One town in Ohio has gone so far as to publicly suggest withholding EMS responses to people who have been resuscitated repeatedly from narcotics overdose. As you can imagine, this has provoked a fair amount of controversy and outrage among EMS professionals nationwide.
We are not God
As medical and public safety professionals, we are ethically and legally obligated to treat patients equally, without regard to sex, ethnicity, religion, age, medical conditions, or ability to pay. We have laws and regulations in place that allow us to withhold care under very specific circumstances (i.e., determination of death or a living will).
We don’t have the ability to say when one life is worth any less than another, nor should we. Ever.
Why would we ever want to have that overwhelming responsibility?
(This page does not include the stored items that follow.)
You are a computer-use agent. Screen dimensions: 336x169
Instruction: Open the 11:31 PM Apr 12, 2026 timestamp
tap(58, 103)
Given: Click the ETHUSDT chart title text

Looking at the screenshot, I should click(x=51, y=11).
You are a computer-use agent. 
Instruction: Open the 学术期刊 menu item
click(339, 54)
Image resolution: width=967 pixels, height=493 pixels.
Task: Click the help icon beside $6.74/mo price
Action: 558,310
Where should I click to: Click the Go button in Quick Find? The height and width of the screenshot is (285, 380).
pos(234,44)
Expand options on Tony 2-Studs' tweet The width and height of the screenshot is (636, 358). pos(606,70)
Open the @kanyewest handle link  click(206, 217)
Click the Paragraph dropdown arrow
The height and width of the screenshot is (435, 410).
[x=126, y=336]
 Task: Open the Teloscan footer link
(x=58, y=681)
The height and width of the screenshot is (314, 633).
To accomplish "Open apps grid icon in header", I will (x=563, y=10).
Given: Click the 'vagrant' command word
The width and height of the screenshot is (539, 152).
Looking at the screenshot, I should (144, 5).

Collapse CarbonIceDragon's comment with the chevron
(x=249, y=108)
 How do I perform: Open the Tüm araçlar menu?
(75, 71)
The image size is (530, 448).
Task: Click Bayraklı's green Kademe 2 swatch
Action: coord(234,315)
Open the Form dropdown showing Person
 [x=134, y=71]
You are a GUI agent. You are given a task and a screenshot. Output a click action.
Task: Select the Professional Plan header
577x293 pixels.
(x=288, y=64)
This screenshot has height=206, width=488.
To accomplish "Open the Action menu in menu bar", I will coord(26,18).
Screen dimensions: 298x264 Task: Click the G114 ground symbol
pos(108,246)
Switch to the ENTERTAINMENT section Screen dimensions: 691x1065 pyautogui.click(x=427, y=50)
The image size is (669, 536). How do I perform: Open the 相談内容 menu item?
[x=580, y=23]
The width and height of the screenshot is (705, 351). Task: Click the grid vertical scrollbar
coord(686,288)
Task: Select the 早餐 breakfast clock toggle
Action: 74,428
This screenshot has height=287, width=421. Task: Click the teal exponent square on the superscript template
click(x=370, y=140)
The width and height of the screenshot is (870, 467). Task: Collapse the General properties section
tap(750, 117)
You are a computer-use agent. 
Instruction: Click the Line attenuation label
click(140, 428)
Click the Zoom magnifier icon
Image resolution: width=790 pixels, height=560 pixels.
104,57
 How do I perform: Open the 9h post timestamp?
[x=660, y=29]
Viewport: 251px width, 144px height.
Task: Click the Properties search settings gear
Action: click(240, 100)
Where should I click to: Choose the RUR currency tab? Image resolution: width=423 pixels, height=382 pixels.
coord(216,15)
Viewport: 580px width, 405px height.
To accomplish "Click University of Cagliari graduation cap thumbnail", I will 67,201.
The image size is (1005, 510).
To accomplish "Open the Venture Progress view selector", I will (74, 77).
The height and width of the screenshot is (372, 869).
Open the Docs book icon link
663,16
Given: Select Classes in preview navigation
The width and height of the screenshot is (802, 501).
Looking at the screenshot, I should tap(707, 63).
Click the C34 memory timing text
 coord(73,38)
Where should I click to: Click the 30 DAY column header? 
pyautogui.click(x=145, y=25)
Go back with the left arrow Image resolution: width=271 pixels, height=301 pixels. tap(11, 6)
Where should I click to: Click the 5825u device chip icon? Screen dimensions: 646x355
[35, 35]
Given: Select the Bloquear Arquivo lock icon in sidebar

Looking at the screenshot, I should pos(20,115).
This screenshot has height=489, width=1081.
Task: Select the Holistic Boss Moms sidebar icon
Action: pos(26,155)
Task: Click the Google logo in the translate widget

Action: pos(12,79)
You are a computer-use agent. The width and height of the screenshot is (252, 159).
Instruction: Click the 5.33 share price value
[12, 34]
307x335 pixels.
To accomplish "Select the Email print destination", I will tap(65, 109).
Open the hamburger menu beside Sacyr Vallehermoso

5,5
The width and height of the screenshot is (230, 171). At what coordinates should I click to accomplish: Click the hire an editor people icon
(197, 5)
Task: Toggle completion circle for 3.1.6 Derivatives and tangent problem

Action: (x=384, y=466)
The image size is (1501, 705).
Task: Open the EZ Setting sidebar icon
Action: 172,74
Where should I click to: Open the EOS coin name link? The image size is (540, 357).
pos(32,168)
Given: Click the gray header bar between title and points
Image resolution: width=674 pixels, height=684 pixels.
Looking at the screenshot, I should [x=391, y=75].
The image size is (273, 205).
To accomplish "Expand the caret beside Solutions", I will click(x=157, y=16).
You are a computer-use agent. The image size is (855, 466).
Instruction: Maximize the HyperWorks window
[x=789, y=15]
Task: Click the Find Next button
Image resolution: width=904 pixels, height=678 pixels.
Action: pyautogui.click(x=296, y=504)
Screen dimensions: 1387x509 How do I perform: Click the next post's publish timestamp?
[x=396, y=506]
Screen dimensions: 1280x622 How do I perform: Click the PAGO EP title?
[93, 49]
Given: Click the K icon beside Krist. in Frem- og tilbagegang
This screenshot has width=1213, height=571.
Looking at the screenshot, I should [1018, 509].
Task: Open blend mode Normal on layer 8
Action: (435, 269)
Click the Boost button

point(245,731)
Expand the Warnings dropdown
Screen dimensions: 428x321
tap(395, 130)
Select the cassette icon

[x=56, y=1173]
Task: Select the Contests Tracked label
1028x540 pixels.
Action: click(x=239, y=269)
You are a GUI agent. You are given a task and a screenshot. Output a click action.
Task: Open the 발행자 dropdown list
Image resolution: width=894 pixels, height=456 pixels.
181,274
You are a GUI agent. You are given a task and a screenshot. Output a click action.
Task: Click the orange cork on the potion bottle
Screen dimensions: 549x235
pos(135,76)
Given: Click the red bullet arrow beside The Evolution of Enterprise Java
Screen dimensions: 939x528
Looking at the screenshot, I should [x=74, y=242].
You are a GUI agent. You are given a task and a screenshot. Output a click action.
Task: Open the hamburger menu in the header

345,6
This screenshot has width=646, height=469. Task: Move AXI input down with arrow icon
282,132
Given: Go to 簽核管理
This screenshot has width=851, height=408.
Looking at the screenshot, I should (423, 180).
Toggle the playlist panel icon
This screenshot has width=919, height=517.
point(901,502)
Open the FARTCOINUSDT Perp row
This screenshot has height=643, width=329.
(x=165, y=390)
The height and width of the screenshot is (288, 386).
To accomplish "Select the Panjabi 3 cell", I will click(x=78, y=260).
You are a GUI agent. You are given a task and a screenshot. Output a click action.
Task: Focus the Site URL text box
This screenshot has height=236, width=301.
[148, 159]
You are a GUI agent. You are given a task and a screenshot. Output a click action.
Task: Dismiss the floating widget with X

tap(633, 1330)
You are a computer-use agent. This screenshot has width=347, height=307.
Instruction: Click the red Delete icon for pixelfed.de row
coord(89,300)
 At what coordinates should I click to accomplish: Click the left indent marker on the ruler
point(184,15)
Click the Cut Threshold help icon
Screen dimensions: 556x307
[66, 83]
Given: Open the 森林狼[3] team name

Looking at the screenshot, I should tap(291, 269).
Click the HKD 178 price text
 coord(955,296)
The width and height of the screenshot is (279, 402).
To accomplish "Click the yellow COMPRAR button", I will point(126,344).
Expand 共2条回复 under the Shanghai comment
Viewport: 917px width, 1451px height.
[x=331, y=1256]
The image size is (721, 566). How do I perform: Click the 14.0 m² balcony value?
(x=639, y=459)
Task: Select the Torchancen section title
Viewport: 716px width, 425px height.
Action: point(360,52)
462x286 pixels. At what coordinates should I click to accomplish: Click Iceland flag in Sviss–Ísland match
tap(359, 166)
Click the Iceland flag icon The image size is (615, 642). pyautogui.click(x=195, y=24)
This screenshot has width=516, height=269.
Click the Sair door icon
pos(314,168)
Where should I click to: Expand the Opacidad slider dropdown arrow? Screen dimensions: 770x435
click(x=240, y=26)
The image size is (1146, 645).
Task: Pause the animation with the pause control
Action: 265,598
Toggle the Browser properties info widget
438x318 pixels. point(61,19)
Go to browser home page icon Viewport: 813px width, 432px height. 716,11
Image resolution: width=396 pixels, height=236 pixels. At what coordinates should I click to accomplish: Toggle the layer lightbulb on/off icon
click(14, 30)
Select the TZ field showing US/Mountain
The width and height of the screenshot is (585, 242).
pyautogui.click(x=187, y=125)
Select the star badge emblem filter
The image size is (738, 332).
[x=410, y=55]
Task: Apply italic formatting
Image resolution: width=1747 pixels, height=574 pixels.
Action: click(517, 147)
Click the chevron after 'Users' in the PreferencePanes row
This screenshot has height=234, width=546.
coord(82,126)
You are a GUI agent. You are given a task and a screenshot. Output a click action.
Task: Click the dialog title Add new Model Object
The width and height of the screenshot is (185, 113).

How would that conversation go? It would be like saying, “Let’s see. You’re a drug addict, so you’re worthless and suck up precious resources that we just won’t spend on you anymore.”
“You have serious problems controlling your pain control medications for that advanced cancer you’ve been dealing with for many months, and we have come out to reverse your overdose a few times in the past month? No EMS for you.”
“And you, over there; you’ve been eating junk food and not exercising and we roll out for your multiple episodes of chest pain or diabetic condition annually. Guess we should stop that too. We just can’t spend that level of resource anymore.”
When does one draw the line?
Opioid addiction is not a choice
The fact that our society stigmatizes drug addiction is problematic. The mistaken view that addiction is somehow a desirable choice that someone makes willingly leads to the wrong conclusion – one that concludes incarceration and withholding prehospital medical services as punishment will lead to cessation of drug use.
In this TED talk, Johann Hari makes a compelling case that in fact, stigmatizing drug use has the opposite effect. Cutting services to addicts worsens the problem. Incarceration doubles down on addiction and associated problems, like preventing people from being hired into jobs that could possibly lift them from poverty and help them re-establish bonds with society.
Hari argues that by homing in on the environment that promotes addiction – poverty, lack of self-respect, wrecked familial structures and a general inability to create deep bonds with society itself – we stand a far better chance of reducing addiction.
In fact, that is exactly what Portugal has done over the past two decades. By decriminalizing all forms of addiction and focusing on job training and therapy, the country has dropped rates of addiction by half.
A complex solution to a complex problem
EMS has been a reactionary profession, making drug overdose response and other treatments an expensive proposition. Novel ideas are needed to staunch the tidal wave of the opioid epidemic. We’ve started with dispensing the antidote naloxone to the public, as a stop-gap measure. It’ll take serious debate and consensus on public policy, reducing access to prescription narcotics and societal desire to make real change in how it perceives drug addiction.
Naïve reactions, simplistic solutions are not effective; remember the “Just Say No” approach of the ‘80s? We’re wiser than that.